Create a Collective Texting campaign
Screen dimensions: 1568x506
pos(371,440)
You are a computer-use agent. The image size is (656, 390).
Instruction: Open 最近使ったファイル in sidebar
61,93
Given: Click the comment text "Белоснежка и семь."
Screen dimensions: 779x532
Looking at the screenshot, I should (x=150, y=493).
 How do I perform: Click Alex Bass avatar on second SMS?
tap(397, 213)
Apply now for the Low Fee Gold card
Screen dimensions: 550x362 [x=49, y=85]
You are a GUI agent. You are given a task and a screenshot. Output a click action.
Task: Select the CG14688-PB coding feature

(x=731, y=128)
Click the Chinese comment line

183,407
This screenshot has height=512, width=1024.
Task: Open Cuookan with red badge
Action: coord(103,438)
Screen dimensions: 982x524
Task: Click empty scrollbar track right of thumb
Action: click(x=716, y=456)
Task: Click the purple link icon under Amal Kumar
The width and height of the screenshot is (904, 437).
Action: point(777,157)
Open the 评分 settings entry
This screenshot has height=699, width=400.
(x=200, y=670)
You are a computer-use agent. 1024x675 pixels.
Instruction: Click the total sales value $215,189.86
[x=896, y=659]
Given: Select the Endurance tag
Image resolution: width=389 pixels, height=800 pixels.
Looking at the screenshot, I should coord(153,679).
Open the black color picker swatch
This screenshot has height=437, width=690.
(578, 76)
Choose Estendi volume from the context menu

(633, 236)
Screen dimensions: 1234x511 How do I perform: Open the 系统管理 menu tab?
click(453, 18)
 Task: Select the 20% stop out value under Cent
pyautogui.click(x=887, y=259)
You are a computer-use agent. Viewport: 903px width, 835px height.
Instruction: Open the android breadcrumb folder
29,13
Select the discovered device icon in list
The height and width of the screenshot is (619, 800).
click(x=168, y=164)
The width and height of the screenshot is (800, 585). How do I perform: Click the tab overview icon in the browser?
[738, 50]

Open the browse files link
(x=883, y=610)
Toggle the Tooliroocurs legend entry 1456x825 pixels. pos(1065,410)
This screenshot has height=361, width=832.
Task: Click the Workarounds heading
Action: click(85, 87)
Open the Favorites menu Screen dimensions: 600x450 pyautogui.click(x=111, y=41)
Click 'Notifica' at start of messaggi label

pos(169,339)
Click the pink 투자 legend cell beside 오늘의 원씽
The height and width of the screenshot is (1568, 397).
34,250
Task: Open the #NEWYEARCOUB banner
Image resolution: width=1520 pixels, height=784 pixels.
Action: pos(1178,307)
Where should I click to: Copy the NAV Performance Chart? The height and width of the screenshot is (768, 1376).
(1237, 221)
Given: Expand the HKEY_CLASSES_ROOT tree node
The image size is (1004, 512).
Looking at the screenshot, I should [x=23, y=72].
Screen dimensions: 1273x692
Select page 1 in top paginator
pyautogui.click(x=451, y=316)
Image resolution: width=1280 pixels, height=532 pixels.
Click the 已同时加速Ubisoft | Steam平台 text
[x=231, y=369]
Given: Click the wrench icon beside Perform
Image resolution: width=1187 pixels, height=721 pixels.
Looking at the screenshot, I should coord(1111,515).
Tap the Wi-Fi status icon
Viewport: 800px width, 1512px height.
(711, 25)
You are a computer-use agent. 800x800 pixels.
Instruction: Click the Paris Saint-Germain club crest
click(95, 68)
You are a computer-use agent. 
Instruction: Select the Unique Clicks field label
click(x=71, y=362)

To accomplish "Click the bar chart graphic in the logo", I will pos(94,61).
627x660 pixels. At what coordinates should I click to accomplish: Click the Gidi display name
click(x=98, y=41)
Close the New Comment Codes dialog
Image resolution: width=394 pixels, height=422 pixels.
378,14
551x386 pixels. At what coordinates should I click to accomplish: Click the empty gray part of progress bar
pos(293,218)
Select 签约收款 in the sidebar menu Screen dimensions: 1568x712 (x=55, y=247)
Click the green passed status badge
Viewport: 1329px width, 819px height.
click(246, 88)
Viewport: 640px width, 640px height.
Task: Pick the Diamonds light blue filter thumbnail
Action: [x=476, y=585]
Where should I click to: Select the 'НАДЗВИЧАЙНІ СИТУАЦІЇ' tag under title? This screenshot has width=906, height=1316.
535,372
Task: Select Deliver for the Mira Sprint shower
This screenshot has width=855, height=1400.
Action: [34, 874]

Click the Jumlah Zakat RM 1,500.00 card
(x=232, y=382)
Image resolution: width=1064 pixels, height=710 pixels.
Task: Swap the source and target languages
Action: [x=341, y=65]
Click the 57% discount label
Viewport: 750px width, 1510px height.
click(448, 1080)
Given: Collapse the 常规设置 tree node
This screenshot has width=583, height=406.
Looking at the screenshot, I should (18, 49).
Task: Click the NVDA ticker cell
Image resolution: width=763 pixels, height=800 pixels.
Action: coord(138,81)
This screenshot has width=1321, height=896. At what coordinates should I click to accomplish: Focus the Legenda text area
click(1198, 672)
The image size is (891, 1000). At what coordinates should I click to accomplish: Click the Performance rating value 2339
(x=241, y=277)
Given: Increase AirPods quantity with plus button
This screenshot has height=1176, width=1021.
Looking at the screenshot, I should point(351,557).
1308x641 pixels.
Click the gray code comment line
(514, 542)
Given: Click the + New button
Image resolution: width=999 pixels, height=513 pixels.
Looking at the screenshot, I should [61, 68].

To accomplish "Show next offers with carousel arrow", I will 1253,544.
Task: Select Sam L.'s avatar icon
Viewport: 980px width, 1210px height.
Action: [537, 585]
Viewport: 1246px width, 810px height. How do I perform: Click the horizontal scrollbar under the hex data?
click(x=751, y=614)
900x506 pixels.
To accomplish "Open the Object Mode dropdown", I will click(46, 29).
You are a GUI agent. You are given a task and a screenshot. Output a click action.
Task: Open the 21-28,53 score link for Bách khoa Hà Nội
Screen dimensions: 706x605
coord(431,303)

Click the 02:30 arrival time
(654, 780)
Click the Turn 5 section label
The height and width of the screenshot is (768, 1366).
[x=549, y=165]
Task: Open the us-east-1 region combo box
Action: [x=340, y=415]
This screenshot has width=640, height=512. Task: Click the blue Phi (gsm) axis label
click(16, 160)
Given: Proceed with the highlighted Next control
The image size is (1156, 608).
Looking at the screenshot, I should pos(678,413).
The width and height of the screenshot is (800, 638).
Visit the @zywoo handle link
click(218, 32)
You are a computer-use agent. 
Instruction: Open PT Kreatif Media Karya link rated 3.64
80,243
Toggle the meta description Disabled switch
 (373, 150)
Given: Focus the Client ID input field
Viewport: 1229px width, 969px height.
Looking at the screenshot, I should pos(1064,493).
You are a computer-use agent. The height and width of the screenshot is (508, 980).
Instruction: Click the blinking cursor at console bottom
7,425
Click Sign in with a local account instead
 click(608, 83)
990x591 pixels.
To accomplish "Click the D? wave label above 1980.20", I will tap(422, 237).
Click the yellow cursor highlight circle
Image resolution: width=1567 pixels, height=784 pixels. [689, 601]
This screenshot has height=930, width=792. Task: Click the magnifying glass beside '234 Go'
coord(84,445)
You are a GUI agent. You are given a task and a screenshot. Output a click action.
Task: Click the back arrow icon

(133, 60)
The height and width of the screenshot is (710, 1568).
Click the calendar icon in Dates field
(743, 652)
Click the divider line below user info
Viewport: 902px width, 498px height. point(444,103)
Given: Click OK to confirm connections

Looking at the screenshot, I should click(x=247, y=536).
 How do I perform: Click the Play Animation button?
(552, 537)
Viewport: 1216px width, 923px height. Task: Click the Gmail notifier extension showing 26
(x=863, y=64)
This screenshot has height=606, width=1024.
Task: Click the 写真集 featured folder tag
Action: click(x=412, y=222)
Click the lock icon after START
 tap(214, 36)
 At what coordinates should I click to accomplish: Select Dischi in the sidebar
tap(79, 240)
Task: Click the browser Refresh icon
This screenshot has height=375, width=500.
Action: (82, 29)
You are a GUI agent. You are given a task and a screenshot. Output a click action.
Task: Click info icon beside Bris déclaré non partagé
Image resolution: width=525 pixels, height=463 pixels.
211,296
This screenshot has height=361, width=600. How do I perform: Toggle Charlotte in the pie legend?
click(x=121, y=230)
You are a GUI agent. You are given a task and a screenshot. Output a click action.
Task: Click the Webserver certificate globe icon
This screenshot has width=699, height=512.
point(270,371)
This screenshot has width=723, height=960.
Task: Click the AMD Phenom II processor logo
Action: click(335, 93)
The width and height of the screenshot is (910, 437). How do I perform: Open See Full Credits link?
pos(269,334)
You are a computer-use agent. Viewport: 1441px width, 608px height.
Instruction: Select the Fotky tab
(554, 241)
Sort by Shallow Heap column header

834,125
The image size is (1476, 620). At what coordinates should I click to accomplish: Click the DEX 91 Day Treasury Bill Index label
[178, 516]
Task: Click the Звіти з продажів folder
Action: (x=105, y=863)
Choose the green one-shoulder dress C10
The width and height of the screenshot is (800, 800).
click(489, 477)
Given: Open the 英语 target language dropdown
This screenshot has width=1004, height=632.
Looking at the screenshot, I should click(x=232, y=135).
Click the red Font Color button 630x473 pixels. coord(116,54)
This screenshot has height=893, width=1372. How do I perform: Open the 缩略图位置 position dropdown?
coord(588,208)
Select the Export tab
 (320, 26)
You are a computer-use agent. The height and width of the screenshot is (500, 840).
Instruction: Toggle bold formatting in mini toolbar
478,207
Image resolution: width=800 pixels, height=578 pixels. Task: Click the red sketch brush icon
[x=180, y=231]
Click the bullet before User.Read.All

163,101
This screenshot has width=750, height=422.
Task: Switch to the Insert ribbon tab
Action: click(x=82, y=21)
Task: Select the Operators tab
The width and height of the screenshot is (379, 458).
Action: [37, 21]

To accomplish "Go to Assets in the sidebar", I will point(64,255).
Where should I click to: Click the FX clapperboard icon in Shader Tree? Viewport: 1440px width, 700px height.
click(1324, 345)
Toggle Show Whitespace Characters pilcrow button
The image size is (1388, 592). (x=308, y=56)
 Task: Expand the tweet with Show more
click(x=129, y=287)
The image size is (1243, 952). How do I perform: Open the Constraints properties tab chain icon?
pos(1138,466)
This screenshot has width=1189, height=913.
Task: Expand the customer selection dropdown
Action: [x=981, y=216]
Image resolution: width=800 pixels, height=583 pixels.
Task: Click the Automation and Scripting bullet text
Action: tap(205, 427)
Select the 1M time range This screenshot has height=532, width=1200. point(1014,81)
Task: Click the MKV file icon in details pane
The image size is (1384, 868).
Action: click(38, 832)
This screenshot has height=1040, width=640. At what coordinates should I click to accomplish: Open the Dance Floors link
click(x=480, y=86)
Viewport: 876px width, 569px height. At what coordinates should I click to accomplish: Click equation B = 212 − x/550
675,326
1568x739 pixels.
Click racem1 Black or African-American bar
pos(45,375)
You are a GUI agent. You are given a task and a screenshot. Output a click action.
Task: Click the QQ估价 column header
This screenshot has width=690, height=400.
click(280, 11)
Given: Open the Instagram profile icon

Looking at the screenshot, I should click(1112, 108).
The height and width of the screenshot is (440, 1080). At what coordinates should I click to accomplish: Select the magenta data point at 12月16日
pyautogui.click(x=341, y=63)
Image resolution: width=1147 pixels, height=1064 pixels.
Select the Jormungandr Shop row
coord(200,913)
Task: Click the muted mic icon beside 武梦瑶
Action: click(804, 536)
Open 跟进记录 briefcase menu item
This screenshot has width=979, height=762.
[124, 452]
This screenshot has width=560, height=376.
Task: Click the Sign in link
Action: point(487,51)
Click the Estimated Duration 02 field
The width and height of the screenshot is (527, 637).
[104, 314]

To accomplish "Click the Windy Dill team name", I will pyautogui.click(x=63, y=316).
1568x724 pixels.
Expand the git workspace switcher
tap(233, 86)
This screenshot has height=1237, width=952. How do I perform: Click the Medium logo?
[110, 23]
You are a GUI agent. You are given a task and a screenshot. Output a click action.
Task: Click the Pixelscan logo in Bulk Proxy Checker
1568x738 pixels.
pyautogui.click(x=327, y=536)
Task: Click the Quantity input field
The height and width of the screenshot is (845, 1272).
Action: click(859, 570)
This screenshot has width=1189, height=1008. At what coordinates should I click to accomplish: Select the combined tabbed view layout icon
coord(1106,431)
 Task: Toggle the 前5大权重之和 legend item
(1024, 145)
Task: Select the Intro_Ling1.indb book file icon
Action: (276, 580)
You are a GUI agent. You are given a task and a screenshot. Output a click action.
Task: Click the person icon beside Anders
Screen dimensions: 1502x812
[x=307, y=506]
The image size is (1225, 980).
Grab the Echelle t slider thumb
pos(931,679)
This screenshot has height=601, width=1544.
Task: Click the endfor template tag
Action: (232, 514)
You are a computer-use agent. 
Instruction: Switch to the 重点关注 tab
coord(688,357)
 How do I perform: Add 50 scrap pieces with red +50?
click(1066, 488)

__________

- **Task prompt**:
Copy out every line above where "will" is present.

- **Exercise output**:
To accomplish "Click the bar chart graphic in the logo", I will pos(94,61).
To accomplish "Show next offers with carousel arrow", I will 1253,544.
To accomplish "Open the Object Mode dropdown", I will click(46, 29).
To accomplish "Click the D? wave label above 1980.20", I will tap(422, 237).
To accomplish "Go to Assets in the sidebar", I will point(64,255).
To accomplish "Click the Windy Dill team name", I will pyautogui.click(x=63, y=316).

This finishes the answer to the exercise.